De vítima de bullying a realizadora de sucesso: a trajetória da Menina Distraída

Por Vanessa Bencz

Vanessa Bencz

Era uma terça-feira quente de outubro. Eu estava tomando o quinto copo de café, lutando contra o tédio, quando uma ideia absurda surgiu na minha cabeça. Todas as ideias absurdas surgem na gente como um relâmpago, e foi assim comigo. Qual era a ideia? Fazer uma história em quadrinhos sobre o tema que eu desenvolvia nas escolas de Joinville (SC) há dois anos: bullying.

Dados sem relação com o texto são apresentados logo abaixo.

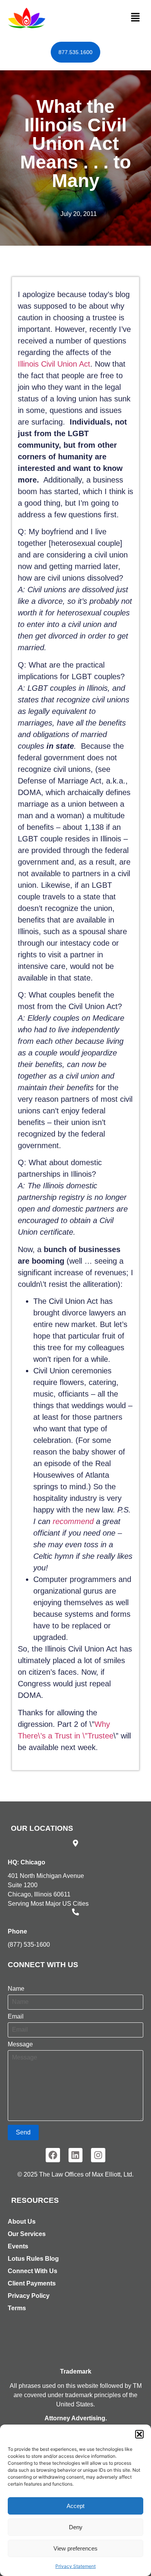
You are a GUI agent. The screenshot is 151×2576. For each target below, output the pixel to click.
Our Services (27, 2234)
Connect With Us (32, 2271)
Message (20, 2044)
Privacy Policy (29, 2295)
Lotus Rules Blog (33, 2258)
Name (16, 1989)
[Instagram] (98, 2155)
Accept (75, 2506)
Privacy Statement (75, 2566)
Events (18, 2246)
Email (16, 2017)
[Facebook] (53, 2155)
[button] (139, 2434)
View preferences (75, 2548)
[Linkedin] (76, 2155)
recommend (74, 1521)
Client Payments (32, 2283)
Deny (75, 2527)
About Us (22, 2221)
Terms (17, 2308)
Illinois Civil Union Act (54, 364)
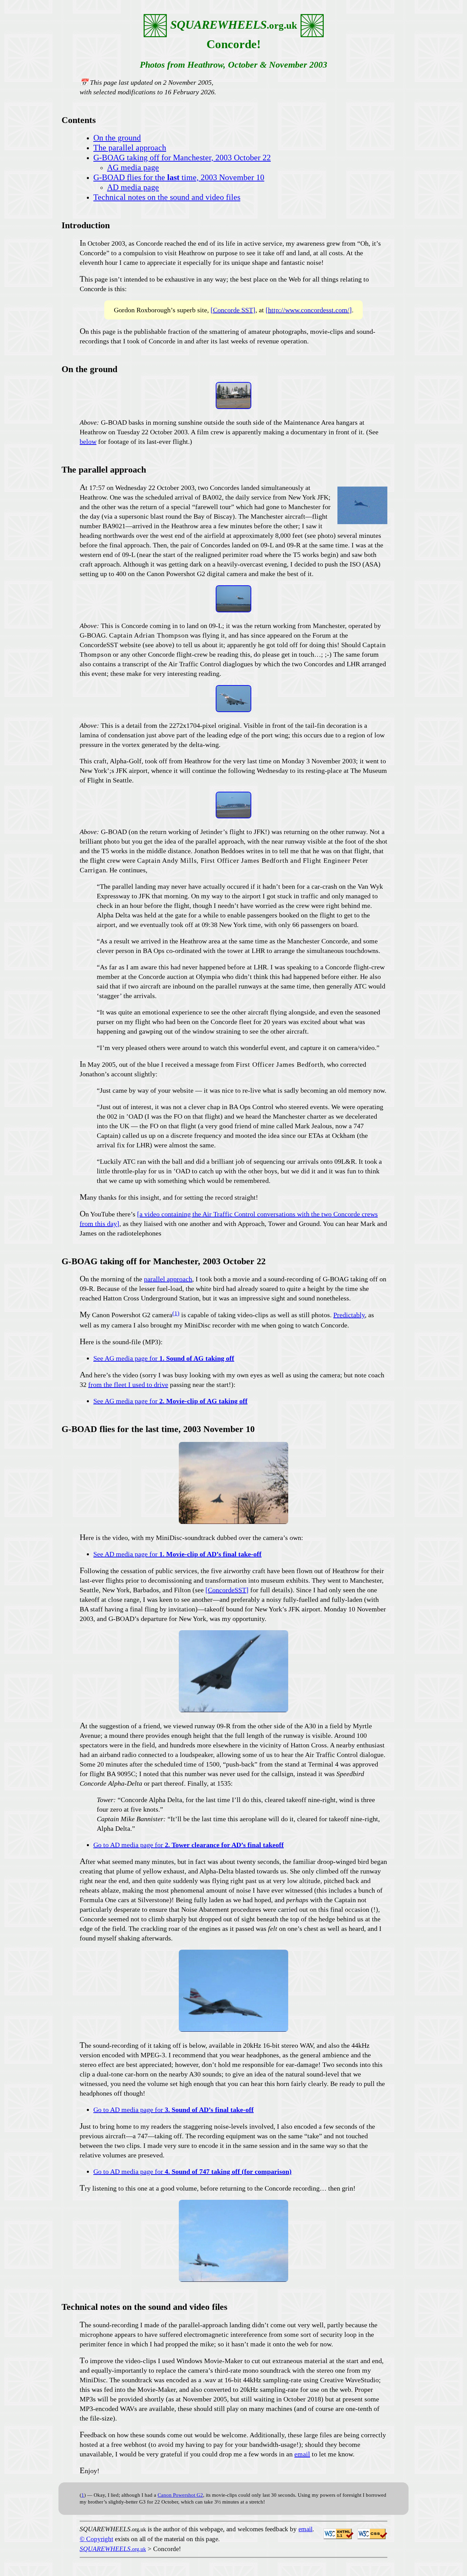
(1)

Quando eu sou atingida por esses relâmpagos, ou melhor, por essas ideias, eu me transformo na pessoa mais impulsiva e determinada do mundo. É tudo ou nada. Assim, joguei o café fora e procurei meu namorado na lista dos contatos do Facebook.

- Fabio, tive uma ideia.

- Mais uma? Diga lá...

- Eu vou fazer uma história em quadrinhos. Vai se chamar "A Menina Distraída". Eu quero que você ilustre. Tá comigo?

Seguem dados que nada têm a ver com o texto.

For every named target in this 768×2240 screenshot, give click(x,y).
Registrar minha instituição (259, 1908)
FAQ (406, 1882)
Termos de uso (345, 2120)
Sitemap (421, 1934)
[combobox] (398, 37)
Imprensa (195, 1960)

- E adianta dizer que não?

- Não.

Eu tive uma trajetória escolar muito difícil. Portadora do transtorno de déficit de atenção com hiperatividade (TDAH), eu fui considerada por professores e colegas de escola uma estudante incapaz, insuficiente e sem futuro. Quando eu tinha 14 anos, um professor de matemática me pegou desenhando na sala de aula e me disse que eu seria uma vergonha para minha família. Disse que eu seria uma "cartazista de supermercado". Com raiva e vergonha, procurei ajuda psicológica e, desde então, desenvolvi um aspecto profundamente determinado da minha personalidade. Hoje, perto do aniversário de 30 anos de idade, admito que tenho muitas cicatrizes na minha trajetória, mas me orgulho realmente da campanha que empreendi a favor de todos os TDAHs brasileiros e das vítimas de bullying que sofrem em silêncio.

Menina Distraída

Naquela tarde quente de outubro eu comecei a escrever o roteiro de "A Menina Distraída". Confesso que achei que a empolgação logo diminuiria, mas não diminuiu. Em janeiro de 2014, mais determinada do que nunca, eu fuçava a internet tentando buscar alternativas financeiras para realizar a história em quadrinhos. Uma amiga, a jornalista Amanda Miranda, me marcou em uma postagem de um tal de Catarse e falou: "E aí Vanessa, que tal tentar sua HQ por aqui?".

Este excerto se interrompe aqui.